JavaScript/TypeScript Implementation

const { chromium } = require('playwright');

async function interceptBasicRequests() {
  const browser = await chromium.launch();
  const page = await browser.newPage();

  // Intercept all requests
  await page.route('**/*', (route) => {
    console.log(`Intercepted: ${route.request().method()} ${route.request().url()}`);
    // Continue with the original request
    route.continue();
  });

  await page.goto('https://example.com');
  await browser.close();
}

interceptBasicRequests();

Python Implementation

import asyncio
from playwright.async_api import async_playwright

async def intercept_basic_requests():
    async with async_playwright() as p:
        browser = await p.chromium.launch()
        page = await browser.new_page()

        # Intercept all requests
        async def handle_route(route):
            print(f"Intercepted: {route.request.method} {route.request.url}")
            await route.continue_()

        await page.route("**/*", handle_route)
        await page.goto("https://example.com")
        await browser.close()

asyncio.run(intercept_basic_requests())

Modifying Request Headers and Data

You can modify requests before they're sent to the server by changing headers, URL parameters, or request body:

JavaScript Example

async function modifyRequestHeaders() {
  const browser = await chromium.launch();
  const page = await browser.newPage();

  await page.route('**/*', (route) => {
    const request = route.request();

    // Modify headers
    const headers = {
      ...request.headers(),
      'User-Agent': 'Custom-Bot/1.0',
      'X-Custom-Header': 'Modified-Request'
    };

    // Continue with modified headers
    route.continue({
      headers: headers
    });
  });

  await page.goto('https://httpbin.org/headers');
  await browser.close();
}

Python Example

async def modify_request_headers():
    async with async_playwright() as p:
        browser = await p.chromium.launch()
        page = await browser.new_page()

        async def handle_route(route):
            # Get original headers
            headers = route.request.headers

            # Modify headers
            headers['User-Agent'] = 'Custom-Bot/1.0'
            headers['X-Custom-Header'] = 'Modified-Request'

            await route.continue_(headers=headers)

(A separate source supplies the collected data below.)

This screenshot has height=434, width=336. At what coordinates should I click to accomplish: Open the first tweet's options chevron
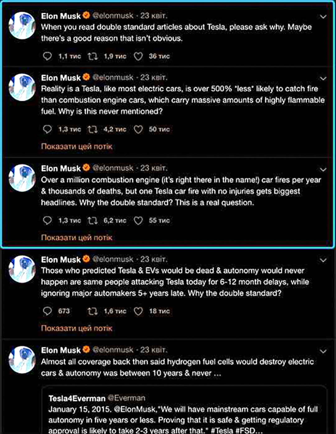(323, 17)
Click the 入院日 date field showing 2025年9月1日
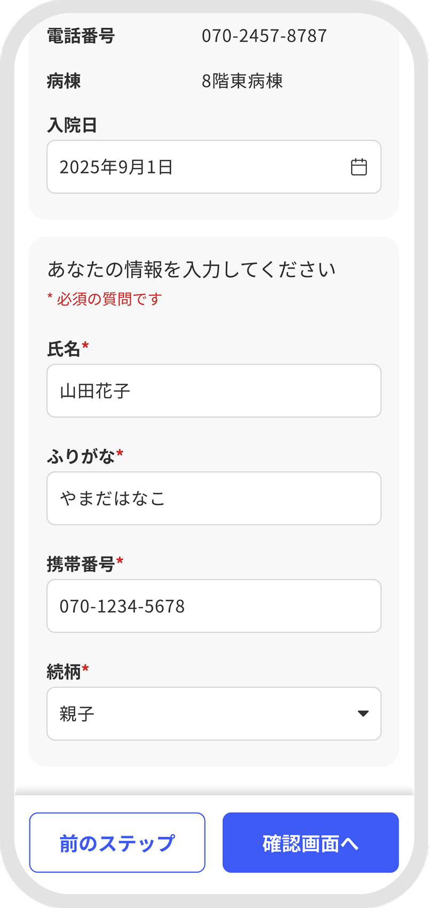This screenshot has height=908, width=429. (x=214, y=167)
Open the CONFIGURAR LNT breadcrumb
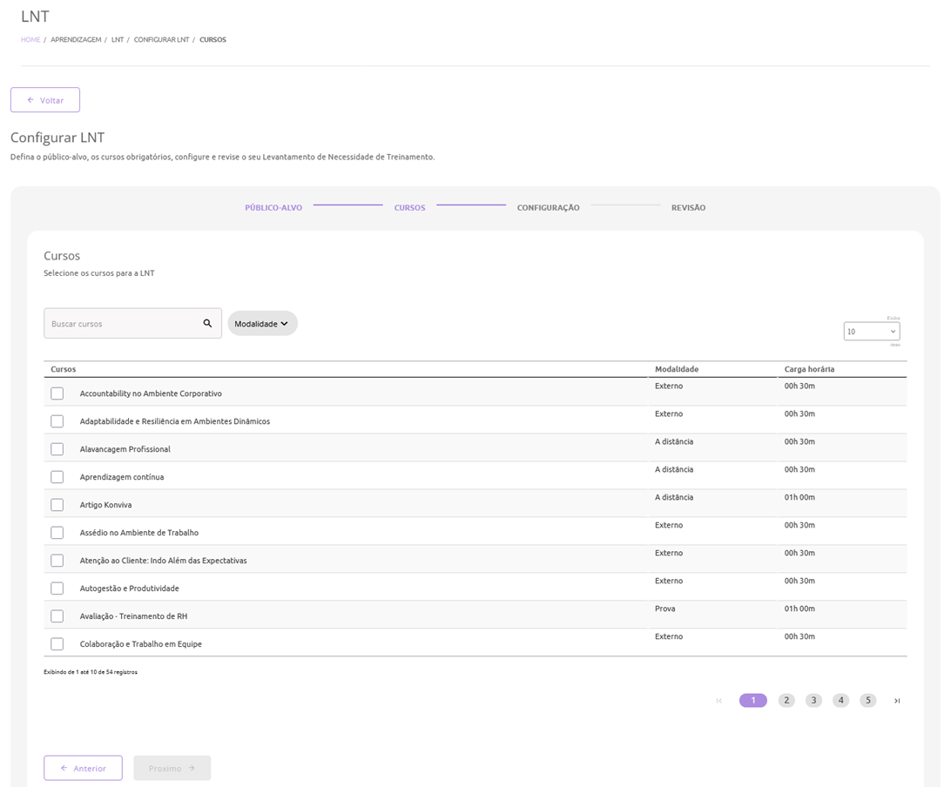This screenshot has height=787, width=951. (x=161, y=40)
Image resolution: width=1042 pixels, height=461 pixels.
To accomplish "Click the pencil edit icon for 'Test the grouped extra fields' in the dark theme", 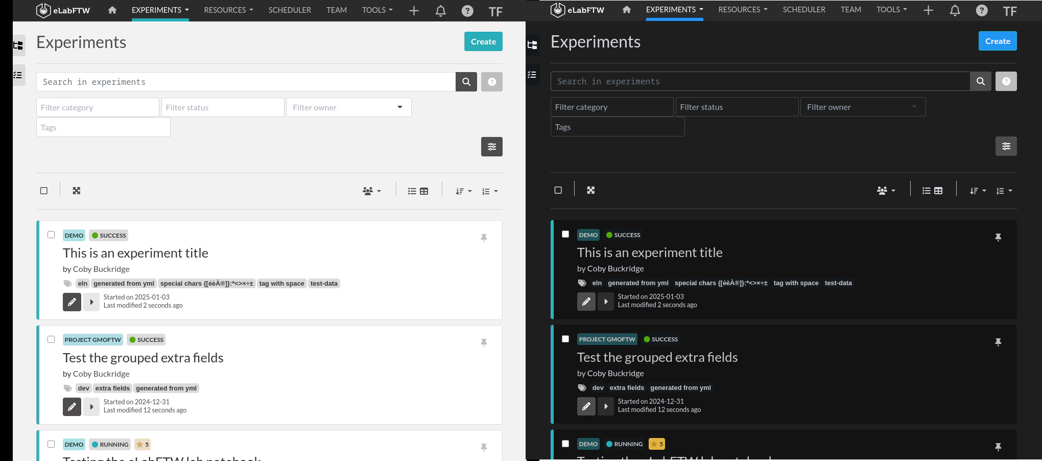I will pos(586,406).
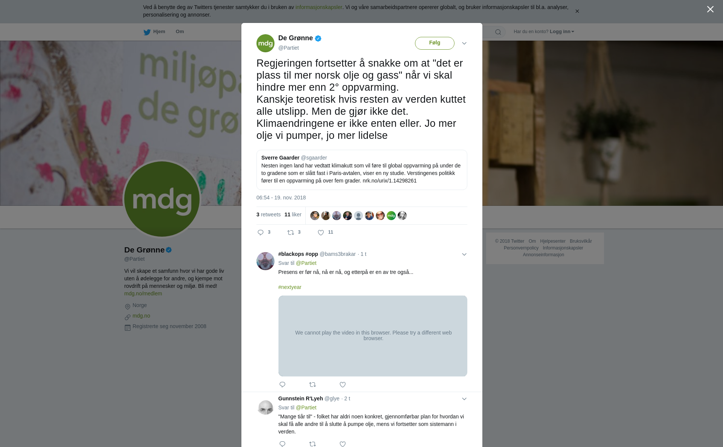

        await page.route("**/*", handle_route)
        await page.goto("https://httpbin.org/headers")
        await browser.close()

Intercepting Specific Request Types

Intercepting API Calls

async function interceptAPIRequests() {
  const browser = await chromium.launch();
  const page = await browser.newPage();

  // Intercept only API requests
  await page.route('**/api/**', (route) => {
    const request = route.request();
    console.log(`API Request: ${request.method()} ${request.url()}`);

    // Log request body for POST requests
    if (request.method() === 'POST') {
      console.log('Request body:', request.postData());
    }

    route.continue();
  });

  await page.goto('https://example.com');
  await browser.close();
}

Intercepting Image Requests

async function blockImageRequests() {
  const browser = await chromium.launch();
  const page = await browser.newPage();

  // Block all image requests to speed up loading
  await page.route('**/*.{png,jpg,jpeg,gif,svg,webp}', (route) => {
    console.log(`Blocked image: ${route.request().url()}`);
    route.abort();
  });

  await page.goto('https://example.com');
  await browser.close();
}

Mocking Network Responses

Static Response Mocking

async function mockStaticResponse() {
  const browser = await chromium.launch();
  const page = await browser.newPage();

  // Mock API response
  await page.route('**/api/users', (route) => {
    const mockData = {
      users: [
        { id: 1, name: 'John Doe', email: 'john@example.com' },
        { id: 2, name: 'Jane Smith', email: 'jane@example.com' }
      ]
    };

    route.fulfill({
      status: 200,
      contentType: 'application/json',
      body: JSON.stringify(mockData)
    });
  });

  await page.goto('https://example.com');
  await browser.close();
}

Dynamic Response Modification

async def modify_response_data():
    async with async_playwright() as p:
        browser = await p.chromium.launch()
        page = await browser.new_page()

        async def handle_route(route):
            # Get the original response
            response = await route.fetch()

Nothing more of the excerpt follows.